# Died on Freeway, I dont know why



## wissnx01 (Aug 7, 2003)

I was comming home tonight same as always. Comming down a hill the car died; engine stopped, and the idiot lights came on. Managed to get it to a parking lot. 

I can crank the engine over, but can only start it when pumping the gas, though it misses, and only stays running when the pedal is to the floor. If I leave off the pedal, of corse it dies almost at once.

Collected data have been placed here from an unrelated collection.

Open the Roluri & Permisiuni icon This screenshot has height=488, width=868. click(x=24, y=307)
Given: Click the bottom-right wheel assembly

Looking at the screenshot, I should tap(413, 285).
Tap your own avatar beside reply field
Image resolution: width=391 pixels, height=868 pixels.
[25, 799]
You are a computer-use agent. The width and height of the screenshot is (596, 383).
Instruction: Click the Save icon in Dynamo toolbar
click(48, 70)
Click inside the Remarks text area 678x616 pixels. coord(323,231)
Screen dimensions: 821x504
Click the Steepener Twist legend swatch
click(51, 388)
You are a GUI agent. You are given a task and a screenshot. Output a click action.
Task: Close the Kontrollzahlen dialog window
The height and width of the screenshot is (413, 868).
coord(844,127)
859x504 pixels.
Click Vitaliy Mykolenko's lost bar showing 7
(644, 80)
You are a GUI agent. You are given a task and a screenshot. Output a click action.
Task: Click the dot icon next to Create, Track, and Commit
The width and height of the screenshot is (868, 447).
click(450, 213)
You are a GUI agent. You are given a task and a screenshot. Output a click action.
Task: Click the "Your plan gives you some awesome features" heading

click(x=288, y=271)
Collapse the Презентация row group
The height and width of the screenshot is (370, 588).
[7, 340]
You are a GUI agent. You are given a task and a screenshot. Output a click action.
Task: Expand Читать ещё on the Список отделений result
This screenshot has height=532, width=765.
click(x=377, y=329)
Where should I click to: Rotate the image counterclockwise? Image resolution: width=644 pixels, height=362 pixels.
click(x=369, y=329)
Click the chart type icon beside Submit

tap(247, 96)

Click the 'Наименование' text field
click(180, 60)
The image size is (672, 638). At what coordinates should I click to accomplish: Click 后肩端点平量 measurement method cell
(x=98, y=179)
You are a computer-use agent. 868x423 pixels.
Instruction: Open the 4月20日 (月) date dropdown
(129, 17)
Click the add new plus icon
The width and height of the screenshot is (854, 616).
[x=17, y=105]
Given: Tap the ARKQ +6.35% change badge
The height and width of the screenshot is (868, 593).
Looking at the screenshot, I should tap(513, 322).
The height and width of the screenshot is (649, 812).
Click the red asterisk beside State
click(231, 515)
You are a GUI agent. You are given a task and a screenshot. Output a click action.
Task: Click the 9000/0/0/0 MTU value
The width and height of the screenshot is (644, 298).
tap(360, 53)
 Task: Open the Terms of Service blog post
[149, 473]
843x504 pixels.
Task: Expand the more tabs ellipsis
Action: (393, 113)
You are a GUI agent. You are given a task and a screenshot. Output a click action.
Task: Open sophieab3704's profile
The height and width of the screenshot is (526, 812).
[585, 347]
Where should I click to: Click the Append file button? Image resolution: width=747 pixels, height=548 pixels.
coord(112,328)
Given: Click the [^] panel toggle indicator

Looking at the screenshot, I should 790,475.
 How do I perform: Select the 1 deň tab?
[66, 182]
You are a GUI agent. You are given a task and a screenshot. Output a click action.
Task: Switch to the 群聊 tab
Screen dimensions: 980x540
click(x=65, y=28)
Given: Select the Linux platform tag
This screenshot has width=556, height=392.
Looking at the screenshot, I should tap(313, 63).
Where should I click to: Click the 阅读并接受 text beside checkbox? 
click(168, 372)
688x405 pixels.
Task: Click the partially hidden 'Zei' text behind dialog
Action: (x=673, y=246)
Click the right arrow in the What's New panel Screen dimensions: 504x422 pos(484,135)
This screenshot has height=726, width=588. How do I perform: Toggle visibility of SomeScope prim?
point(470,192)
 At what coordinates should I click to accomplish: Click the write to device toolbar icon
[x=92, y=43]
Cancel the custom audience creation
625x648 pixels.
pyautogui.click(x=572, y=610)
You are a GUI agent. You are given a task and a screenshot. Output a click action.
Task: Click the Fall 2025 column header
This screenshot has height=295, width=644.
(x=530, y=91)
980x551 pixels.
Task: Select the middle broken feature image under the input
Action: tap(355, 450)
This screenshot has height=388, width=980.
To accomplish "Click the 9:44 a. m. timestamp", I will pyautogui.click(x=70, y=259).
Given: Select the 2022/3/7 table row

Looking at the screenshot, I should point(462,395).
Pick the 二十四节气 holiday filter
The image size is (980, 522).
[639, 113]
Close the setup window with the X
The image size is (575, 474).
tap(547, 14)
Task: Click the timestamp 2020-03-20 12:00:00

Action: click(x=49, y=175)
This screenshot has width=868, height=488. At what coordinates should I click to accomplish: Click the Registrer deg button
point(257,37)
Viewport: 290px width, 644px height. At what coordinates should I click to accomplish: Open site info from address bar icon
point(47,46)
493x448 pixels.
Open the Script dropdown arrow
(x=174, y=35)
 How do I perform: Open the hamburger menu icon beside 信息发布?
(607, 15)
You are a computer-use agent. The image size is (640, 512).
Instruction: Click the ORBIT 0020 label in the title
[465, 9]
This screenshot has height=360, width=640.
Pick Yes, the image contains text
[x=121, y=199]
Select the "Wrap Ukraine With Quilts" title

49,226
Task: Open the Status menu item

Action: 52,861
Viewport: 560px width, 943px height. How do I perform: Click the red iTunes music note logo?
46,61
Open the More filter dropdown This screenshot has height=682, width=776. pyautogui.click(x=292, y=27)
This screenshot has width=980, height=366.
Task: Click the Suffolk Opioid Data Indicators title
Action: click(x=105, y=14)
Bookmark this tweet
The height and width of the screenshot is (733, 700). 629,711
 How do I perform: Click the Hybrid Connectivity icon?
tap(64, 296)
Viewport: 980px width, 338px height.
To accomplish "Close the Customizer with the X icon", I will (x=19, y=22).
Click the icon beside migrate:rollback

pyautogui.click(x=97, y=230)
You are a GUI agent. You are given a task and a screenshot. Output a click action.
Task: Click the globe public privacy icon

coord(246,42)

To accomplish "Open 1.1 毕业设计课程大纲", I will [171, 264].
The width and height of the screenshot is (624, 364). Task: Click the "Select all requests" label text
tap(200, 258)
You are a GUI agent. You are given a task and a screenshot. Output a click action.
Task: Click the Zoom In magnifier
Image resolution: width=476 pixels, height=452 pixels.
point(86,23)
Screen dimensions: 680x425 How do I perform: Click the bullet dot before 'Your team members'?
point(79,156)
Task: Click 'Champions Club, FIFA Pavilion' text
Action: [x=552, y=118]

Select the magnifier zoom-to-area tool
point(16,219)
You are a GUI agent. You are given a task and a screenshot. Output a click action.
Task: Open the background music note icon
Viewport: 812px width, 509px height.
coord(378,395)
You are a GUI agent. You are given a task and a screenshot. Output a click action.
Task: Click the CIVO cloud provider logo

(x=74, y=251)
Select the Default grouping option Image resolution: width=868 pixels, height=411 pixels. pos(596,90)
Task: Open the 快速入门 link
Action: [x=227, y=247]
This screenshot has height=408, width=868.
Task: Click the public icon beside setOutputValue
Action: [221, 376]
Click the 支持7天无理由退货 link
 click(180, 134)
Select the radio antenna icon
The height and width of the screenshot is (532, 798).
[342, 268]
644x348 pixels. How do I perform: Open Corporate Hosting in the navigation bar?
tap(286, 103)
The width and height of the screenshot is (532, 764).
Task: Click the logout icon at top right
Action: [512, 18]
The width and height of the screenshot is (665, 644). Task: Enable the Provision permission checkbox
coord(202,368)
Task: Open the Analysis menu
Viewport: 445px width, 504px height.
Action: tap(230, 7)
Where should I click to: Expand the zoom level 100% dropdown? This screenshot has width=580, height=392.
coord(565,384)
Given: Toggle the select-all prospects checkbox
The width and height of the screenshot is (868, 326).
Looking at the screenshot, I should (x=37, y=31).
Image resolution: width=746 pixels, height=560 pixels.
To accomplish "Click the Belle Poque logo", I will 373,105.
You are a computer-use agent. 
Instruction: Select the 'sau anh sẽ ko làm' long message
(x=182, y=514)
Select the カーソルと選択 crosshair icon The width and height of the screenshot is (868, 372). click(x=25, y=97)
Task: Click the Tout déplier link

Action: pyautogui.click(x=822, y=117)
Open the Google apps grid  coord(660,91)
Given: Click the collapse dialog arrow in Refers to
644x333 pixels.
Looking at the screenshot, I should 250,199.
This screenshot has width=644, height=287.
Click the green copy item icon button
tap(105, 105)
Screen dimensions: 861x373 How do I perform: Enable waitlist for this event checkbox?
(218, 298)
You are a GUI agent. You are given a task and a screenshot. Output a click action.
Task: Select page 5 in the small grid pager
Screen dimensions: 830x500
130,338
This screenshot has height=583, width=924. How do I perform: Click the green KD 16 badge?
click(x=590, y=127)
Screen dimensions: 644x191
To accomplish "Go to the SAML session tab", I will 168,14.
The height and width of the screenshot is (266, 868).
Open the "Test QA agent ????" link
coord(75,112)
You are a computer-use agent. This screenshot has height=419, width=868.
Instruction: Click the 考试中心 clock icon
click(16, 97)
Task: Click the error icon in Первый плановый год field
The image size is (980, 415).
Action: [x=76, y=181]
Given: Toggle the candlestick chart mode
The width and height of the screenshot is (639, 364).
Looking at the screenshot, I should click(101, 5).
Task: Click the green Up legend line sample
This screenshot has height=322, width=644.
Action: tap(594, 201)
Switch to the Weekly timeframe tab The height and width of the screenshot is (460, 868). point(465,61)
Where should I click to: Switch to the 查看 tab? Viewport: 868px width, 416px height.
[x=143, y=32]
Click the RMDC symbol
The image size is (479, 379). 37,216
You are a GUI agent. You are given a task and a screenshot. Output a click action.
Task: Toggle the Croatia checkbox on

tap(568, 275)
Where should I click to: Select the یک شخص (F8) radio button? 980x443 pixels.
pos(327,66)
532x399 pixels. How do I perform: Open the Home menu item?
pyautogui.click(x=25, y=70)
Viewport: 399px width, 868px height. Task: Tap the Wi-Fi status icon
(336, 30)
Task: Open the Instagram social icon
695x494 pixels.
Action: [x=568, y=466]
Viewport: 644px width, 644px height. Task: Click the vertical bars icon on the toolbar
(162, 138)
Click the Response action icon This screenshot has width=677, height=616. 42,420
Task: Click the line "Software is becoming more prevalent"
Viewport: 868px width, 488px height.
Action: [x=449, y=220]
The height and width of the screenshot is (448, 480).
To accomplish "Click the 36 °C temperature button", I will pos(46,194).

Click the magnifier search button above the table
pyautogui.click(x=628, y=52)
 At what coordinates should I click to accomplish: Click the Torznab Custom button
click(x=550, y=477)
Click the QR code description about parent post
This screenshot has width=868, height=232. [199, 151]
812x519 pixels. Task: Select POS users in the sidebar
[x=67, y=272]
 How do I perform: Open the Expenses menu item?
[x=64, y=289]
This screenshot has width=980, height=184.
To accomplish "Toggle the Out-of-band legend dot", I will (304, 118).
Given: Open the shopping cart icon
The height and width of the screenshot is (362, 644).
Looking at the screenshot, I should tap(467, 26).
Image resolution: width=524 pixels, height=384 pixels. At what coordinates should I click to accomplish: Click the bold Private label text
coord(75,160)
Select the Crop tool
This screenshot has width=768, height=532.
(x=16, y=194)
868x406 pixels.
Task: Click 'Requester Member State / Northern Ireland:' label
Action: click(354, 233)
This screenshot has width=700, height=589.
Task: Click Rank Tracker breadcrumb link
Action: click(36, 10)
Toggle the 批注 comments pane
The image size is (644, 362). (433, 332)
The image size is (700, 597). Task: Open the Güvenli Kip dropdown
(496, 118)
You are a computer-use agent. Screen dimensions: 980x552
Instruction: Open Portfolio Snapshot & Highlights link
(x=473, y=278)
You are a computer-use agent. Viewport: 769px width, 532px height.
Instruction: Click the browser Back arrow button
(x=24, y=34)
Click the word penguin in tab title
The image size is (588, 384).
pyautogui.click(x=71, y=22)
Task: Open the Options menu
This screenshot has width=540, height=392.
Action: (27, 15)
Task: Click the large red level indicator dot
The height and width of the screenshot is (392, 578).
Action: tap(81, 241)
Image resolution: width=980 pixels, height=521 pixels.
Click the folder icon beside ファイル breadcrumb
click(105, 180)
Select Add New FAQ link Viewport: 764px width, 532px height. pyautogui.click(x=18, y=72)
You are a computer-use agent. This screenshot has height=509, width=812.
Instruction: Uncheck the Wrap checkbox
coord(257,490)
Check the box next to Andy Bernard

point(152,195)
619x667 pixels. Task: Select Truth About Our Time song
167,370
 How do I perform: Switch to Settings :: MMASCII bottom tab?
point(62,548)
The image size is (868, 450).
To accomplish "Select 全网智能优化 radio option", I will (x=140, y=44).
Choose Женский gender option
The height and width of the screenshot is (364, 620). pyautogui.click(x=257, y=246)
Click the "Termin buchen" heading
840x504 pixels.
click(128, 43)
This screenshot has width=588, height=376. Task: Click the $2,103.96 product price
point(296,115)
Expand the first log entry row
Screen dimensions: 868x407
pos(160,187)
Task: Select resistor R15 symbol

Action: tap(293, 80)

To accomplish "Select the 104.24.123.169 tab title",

Im thinking that it may be the spark plugs, but others are thinking that its a fuel or timing issue. I dont suspect the timing chain, though what the hell do I know. This is a second car that we have just to get my ass back and forth to work. I havent ventured much past routine maintenance, and even that I havent had to do since we have a new car and its all under warranty.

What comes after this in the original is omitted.